1、朝起きたらインターネットは月の話題と写真でいっぱい。なんだなんだと思ったら、夕べは月が地球にものすごく接近するスーパームーンだったらしい。ぜんぜん知らなかった。14%大きく、30%明るくなったとのこと。見上げればよかったなあ。ちなみにスーパームーンは日本語でもスーパームーンで、「ちょう月」ではないようです。

2、3連休2日目。去年の値上げ以来減らしていたはずのタバコがまた増えていることに気づいた。1日2箱。元通り。いやホントは分かっていたんだけど、「いまは、ほら、非常時じゃん、有事じゃん。あれこれストレスたまるしさあ」と、自分をごまかしていたのです。でも、このまんま吸い続けたら、健康以前に財布が有事になってしまう。タバコをまた減らすことにしました。オレの復興スタート。すんごいプチだけど。

3、この日も停電はなかったけど、テレビやネットにはあまり近づきませんでした。情報と感情に被ばくしそうだったから。ぼやぼやしてても、イザとなればぼくにはケータイも防災無線もある。これだけの装備でも、世界規模でみたらめちゃめちゃ恵まれているんだと思う。この世がもしドラクエだったとしたら、すごいプレーヤーはきっとこのくらいの防具で最後までクリアしちゃうんじゃないだろか。

4、てなわけで本を読んだり、庭の手入れをしたりの一日。あ、このBLOGも書きました。どうやらぼく は長い文章を書くと、気持ちが落ち着くらしい。15年ライターをやってきて、そういうカラダになっていたみたい。

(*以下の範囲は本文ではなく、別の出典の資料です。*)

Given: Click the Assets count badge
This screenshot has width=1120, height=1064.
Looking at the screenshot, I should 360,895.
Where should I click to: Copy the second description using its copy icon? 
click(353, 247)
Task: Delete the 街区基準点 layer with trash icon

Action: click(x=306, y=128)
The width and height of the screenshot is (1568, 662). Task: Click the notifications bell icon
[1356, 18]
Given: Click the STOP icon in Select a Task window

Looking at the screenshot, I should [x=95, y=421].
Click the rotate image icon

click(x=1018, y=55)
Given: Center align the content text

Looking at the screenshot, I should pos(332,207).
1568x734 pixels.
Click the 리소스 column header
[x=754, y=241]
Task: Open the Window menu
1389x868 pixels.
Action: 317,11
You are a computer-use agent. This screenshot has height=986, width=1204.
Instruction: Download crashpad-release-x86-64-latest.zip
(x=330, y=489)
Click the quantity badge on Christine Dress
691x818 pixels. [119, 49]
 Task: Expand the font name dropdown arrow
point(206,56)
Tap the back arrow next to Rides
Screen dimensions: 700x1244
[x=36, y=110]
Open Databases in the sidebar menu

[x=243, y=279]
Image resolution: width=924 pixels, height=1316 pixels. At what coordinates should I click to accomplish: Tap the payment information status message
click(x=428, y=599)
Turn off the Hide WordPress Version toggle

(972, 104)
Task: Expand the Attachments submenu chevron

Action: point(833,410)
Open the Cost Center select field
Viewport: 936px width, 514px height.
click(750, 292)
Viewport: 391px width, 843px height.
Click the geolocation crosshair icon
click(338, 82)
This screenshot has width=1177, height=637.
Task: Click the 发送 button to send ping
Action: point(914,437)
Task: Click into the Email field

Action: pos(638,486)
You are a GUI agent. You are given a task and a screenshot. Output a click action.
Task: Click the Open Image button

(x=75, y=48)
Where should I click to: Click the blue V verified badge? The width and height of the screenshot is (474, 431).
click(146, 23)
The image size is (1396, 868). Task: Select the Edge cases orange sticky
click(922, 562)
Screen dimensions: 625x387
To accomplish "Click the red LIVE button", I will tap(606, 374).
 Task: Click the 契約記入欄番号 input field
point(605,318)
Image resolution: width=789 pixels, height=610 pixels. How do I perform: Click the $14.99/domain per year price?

5、地震はたしかに「現実」で、原発の事故も不安な要素はまだ多い。「注意」やら「注視」しなくっちゃいけない。でもその現実にはすでに立ち向かっているひとが大勢いて、ぼくにできるのはせいぜい間接的な協力だけなのでした。しかも、ものすごく限られたコトしかできないから、だいたいは傍観者で、せいぜい遠くから「大丈夫なのかしらん」とか「それでいいの?」なんて声を上げる批評家にしかなれない。こうしたニュースを見続けること、情報ソースを探し続けることは、本当に「現実を直視すること」なのかしらん、という気がするのです。

6、むしろ、ぼくの場合は、地震やら放射線という「ドラマチックな現実」にかこつけて、「終わることなく、当たり前につづく平凡な毎日」に刺激的な味付けをしていただけのような気がします。でも、いま自分が向きあうべき現実はそっちじゃない。そっちには、少なくともいま「ぼくにできること」はない。向き合うべきは、ちっともドラマチックではない方の現実。災害を言い訳にしないで、こっちの現実で格闘して、日常をもっともっとおもしろいものにしなくちゃいけない。

7、誰かがツイッタで書いていたけど、いまは「世紀末じゃなくて、年度末」なのだと思います。というわけで、この日から寝室で眠ることにしました。余震備えモードをやめて、きちんと寝る。約10日ぶりの布団はちょうフカフカでヤバかった。